R/aggregate_export_fst.R

Defines functions check_or_create_export_dir aggregate_export_fst_mbr4 aggregate_export_fst_berlin_f aggregate_export_fst_berlin_s aggregate_export_fst_berlin_t

Documented in aggregate_export_fst_berlin_f aggregate_export_fst_berlin_s aggregate_export_fst_berlin_t aggregate_export_fst_mbr4

#
# TODO: Create a general function and let these two functions be wrappers
#   around the general function!
#

#' Berlin-Tiefwerder: aggregate and export to fst
#'
#' @param year_month_start start year month (default: '2017-06')
#' @param year_month_end end year month (default: current month)
#' @param compression (default: 100)
#' @return exports data for each month into subfolder: /data/fst/year-month
#' @importFrom data.table rbindlist
#' @importFrom fst write.fst
#' @export
aggregate_export_fst_berlin_t <- function(year_month_start = "2017-06",
                                          year_month_end = format(Sys.Date(), "%Y-%m"),
                                          compression = 100) {
  monthly_periods <- get_monthly_periods(
    year_month_start = year_month_start,
    year_month_end = year_month_end
  )

  as_posix_cet <- function(fmt, x) as.POSIXct(sprintf(fmt, x), tz = "CET")

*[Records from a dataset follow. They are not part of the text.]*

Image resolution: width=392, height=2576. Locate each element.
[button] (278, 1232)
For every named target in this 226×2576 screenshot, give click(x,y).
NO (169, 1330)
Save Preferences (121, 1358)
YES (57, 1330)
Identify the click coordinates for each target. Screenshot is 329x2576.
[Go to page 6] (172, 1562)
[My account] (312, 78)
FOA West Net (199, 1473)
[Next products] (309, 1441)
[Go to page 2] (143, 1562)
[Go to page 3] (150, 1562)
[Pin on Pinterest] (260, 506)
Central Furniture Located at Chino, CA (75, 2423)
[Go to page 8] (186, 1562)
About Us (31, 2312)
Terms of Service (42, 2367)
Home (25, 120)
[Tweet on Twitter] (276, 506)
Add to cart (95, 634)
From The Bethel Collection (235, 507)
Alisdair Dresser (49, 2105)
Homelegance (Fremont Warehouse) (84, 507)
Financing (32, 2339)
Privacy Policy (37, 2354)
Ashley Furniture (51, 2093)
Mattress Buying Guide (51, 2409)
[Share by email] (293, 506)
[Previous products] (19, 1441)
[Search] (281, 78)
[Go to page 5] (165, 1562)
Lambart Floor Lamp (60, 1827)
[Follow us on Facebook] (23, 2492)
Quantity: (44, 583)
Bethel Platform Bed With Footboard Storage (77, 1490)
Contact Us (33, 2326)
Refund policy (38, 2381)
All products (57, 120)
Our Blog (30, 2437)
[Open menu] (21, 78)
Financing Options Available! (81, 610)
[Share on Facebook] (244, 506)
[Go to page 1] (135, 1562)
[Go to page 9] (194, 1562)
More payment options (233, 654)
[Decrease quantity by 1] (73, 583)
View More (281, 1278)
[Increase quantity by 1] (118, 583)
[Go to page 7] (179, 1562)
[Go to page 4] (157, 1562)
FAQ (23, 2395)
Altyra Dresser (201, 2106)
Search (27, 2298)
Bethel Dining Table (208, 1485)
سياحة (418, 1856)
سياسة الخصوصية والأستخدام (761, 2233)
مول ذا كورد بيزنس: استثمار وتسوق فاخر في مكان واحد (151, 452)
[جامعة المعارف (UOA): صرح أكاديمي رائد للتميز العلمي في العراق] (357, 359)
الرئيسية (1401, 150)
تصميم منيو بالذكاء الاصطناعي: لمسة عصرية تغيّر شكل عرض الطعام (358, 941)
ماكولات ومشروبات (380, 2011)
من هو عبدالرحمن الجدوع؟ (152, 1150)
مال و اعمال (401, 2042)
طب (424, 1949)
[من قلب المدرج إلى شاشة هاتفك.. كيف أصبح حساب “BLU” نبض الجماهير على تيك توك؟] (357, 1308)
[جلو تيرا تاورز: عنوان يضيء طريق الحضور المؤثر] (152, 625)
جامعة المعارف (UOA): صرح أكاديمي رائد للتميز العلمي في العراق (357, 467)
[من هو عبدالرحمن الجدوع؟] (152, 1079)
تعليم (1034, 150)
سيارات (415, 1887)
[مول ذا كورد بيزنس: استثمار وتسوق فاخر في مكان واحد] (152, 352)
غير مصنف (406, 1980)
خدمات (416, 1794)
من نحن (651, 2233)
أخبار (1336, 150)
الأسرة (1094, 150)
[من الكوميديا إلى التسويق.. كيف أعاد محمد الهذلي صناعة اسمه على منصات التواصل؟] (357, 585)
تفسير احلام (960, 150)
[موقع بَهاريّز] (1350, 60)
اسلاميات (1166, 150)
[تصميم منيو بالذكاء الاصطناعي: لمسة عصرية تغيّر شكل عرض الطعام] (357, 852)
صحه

  for (year_month in monthly_periods$year_month) {
    monthly_period <- monthly_periods[monthly_periods$year_month == year_month, ]

    print(sprintf("Importing data for month '%s':", year_month))

    raw_data_file_paths <- get_rawfilespaths_for_month(monthly_period)

    system.time(
      siteData_raw_list <- import_data_berlin_t(
        raw_data_files = raw_data_file_paths
      )
    )

    datetime_start <- as_posix_cet("%s 00:00:00", monthly_period$start)
    datetime_end <- as_posix_cet("%s 23:59:59", monthly_period$end)

    times <- kwb.utils::selectColumns(siteData_raw_list, "DateTime")

    condition <- times >= datetime_start & times <= datetime_end

    siteData_raw_list <- siteData_raw_list[condition, ]

    print(sprintf(
      "Reduced imported data points to time period: %s - %s",
      as.character(min(siteData_raw_list$DateTime)),
      as.character(max(siteData_raw_list$DateTime))
    ))

    calc_dat <- calculate_operational_parameters_berlin_t(df = siteData_raw_list)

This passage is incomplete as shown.